Products of MDS codes are of major practical importance; for a recent example, they are used in Data Availability Sampling (DAS) in blockchain networks such as Celestia and as part of the Ethereum roadmap. This motivates us to consider subcodes of such codes with the goal of obtaining a larger minimum distance. In this paper, we present explicit constructions of subcodes of Reed--Solomon product codes, along with bounds on their minimum distance. In particular, they achieve an optimal or near-optimal dimension--distance tradeoff. For component codes of dimension $r$, our construction requires a field whose size is bounded linearly by the overall product code length, and attains the maximum possible minimum distance for subcode dimensions $r^2-1$, $r^2-2$, and all dimensions at most $2r-1$. Furthermore, we establish a new upper bound on the minimum distance of subcodes of the product of two codes with identical parameters.

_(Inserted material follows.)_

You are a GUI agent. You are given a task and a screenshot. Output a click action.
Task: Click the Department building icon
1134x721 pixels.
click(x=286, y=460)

翻译：MDS码的乘积具有重要的实际意义。近期的一个例子是，它们被用于Celestia等区块链网络中的数据可用性采样(DAS)，并作为以太坊路线图的一部分。这促使我们考虑这类码的子码，以获取更大的最小距离。本文给出了里德-所罗门乘积码子码的显式构造，以及其最小距离的界。特别地，这些构造实现了最优或接近最优的维数-距离权衡。对于维数为$r$的分量码，我们的构造所需的域大小与整体乘积码长度呈线性关系，并在子码维数为$r^2-1$、$r^2-2$以及所有不超过$2r-1$的维数下达到最大可能的最小距离。此外，我们建立了两个具有相同参数码的乘积子码的最小距离的新上界。